Contrastive Semi-supervised Learning
Usually, for contrastive learning, positive and negative samples are selected based on the anchors: negative samples are selected randomly, and positive samples are based on the anchor. CSL makes it easier to choose positive and negative samples: in each mini-batch, pairs are positive if they have the same pseudo-labels and negative if their pseudo-labels are different.
The technical steps are the following:
- During CSL pre-training model consists of the encoder (encodes audio into latent representations) and the projection network (maps these representations into new space, in which contrastive loss works). The new representations are normalized by the unit length.
- A hybrid-NN model generates pseudo-labels.
- A span of audio with the same pseudo-labels is named a segment. A single time step is sampled from each segment to be used in the loss calculation.
- After the pre-training, the projection network is replaced with the prediction network for the supervised fine-tuning.

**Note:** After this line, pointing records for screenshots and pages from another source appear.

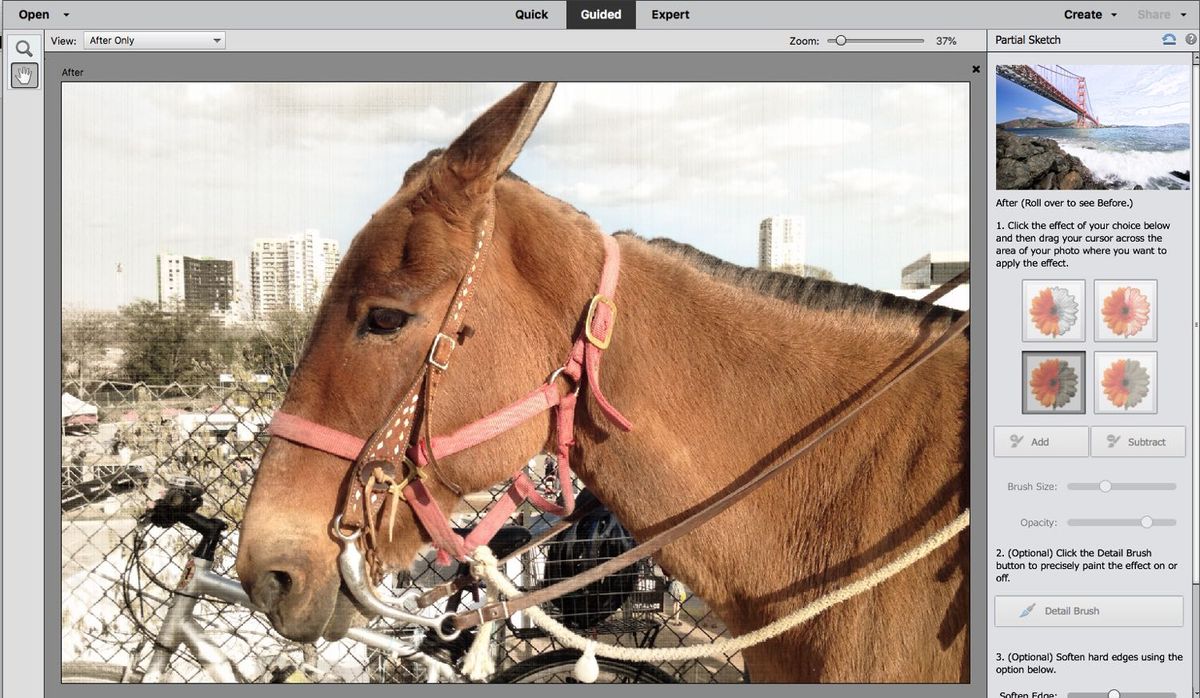Open help via the question mark icon

click(1191, 39)
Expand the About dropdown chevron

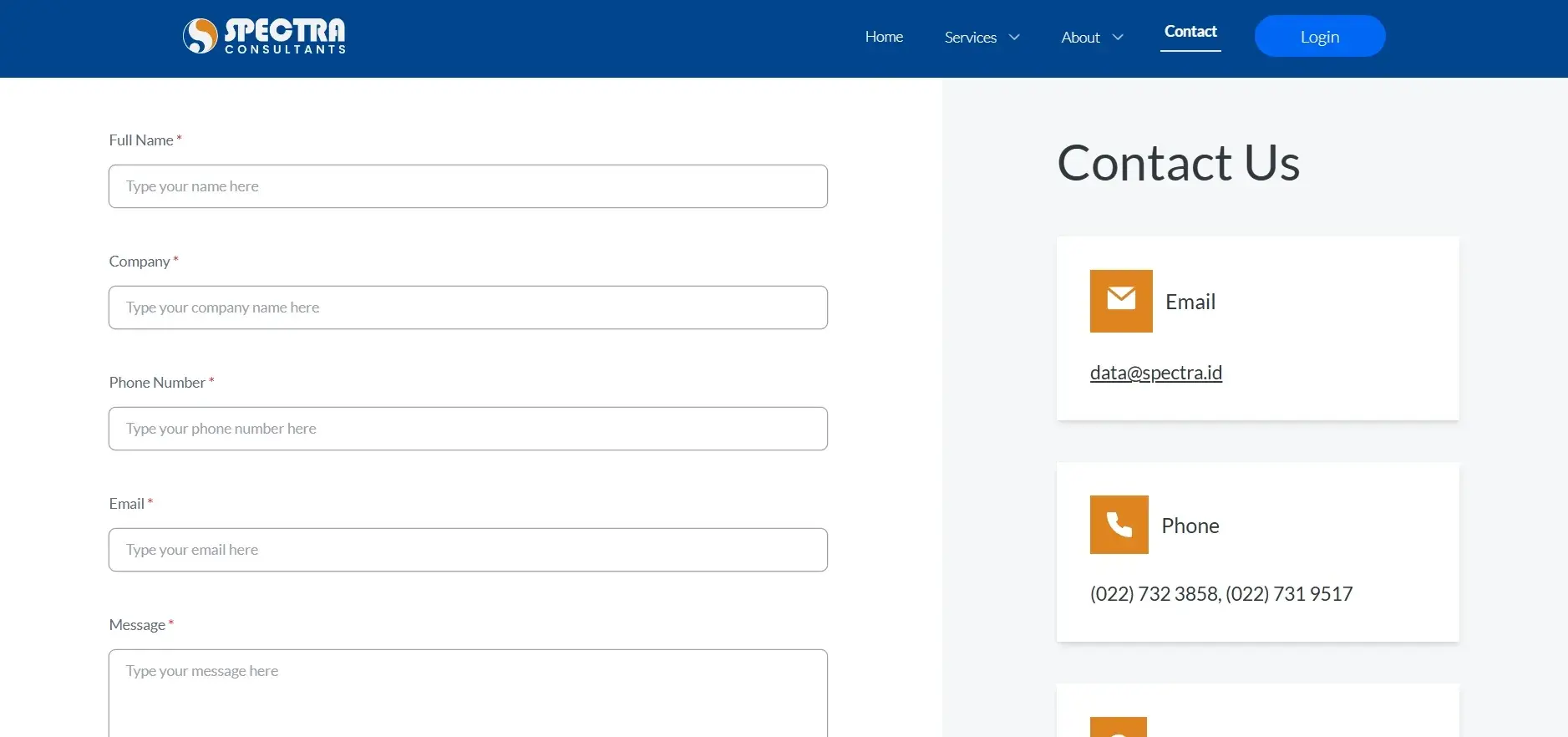(1118, 38)
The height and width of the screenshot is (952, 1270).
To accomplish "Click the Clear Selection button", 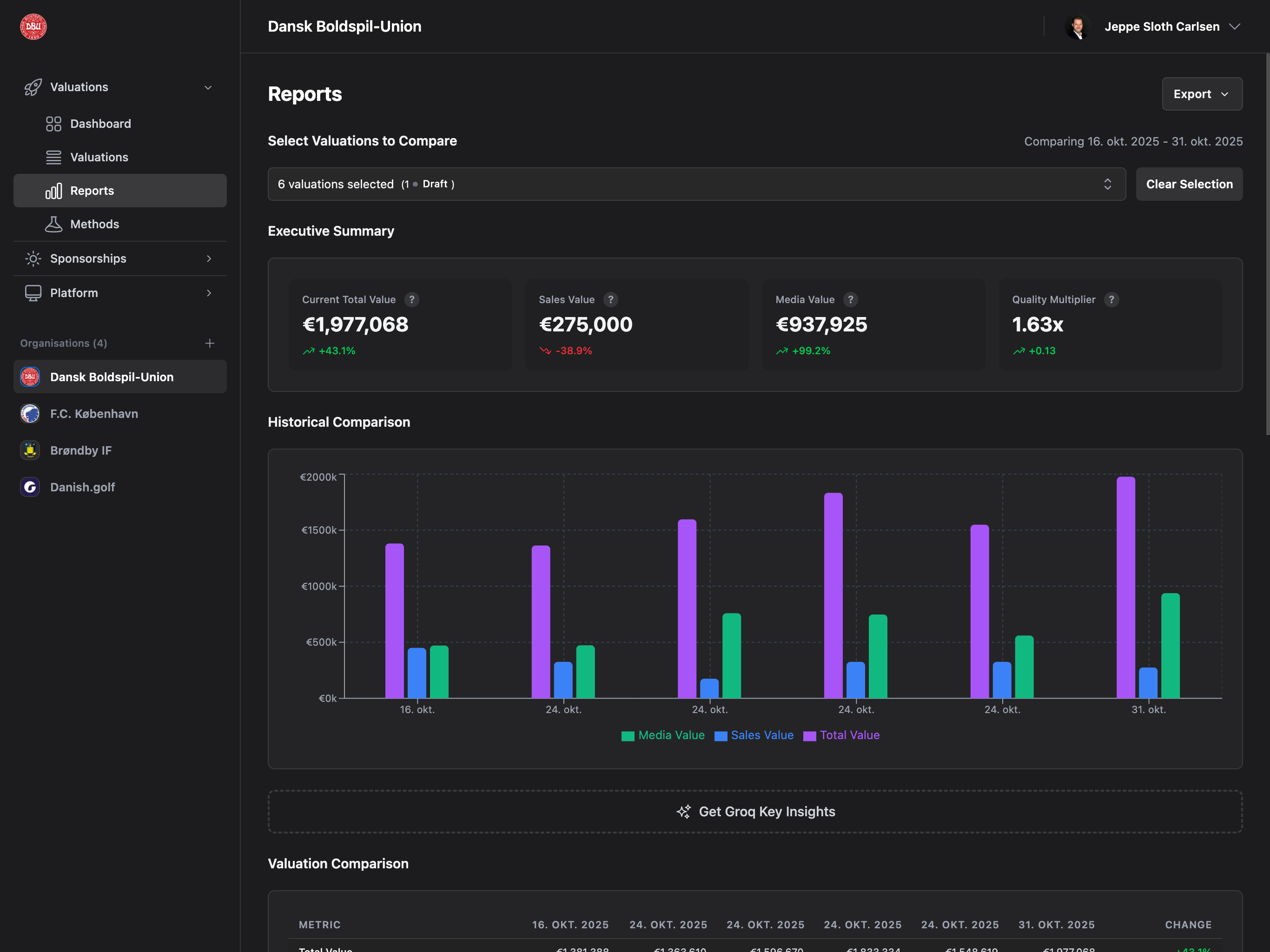I will [x=1189, y=185].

Label-Aware Batching (LAB)
Naturally, large mini-batches work better for contrastive losses as they have a more diverse set of negative samples. For CSL, it is necessary to have at least two instances of each class in the mini-batch.
To ensure it, the authors propose LAB:
- at first, we sample a rare label and add two random utterances with this label to the mini-batch
- the process is repeated until we have a complete mini-batch
- during training, gradients are aggregated over several mini-batches to perform a single model update for stable learning
The authors use two in-house data sources.
The first one has five-minute videos from Facebook in English and Italian. During training, segments of 10 seconds are used. To simulate a low-resource condition, they use 10 hours of labeled data for both teacher training and the final fine-tuning stage. Also, they test a more extreme setup with 1 hour.
Pre-training is done on 75000 hours of unlabeled videos, evaluating is done on 14 hours.
The second source contains recordings of crowd-sourced workers responding to artificial prompts with mobile devices.
They also collect two evaluation datasets to test out-of-domain generalization: 15hr of short message dictation and 13hr of long-form conversations of up to 144 second long.
The encoder is VGG and 12 transformer blocks. For CSL pre-training, the projection network is a single hidden layer network of size 1024 and 128 output dimensions. Input speech features are 80 dimensional, speed perturbed Mel-scale log filterbank coefficients computed every 10ms over 25ms windows.
They report a lot of experiments showing the increased quality of the models by using different parameters. For example, we can see that increased batch size, gradient accumulation, and LAB all contribute. Using negative samples from the same utterance offers better WER than a random sampling of negative examples across utterances.
It is interesting that applying the same improvements to the CE-PL also improves performance.
Combining (different losses on different mini-batches) CE-PL and CSL doesn’t improve the results.
If we compare the performance on the out-of-domain data, we can see that CSL provided more stable and better representations.
Iteratively running pseudo-labeling works well, but CSL gets less improvement because the learned representations were already better.
And in ultra-low resource conditions, CSL is much better.
I think that these results are interesting and very good. Contrastive learning already worked well in many cases, and successful implementation is ASR proves that this approach is promising.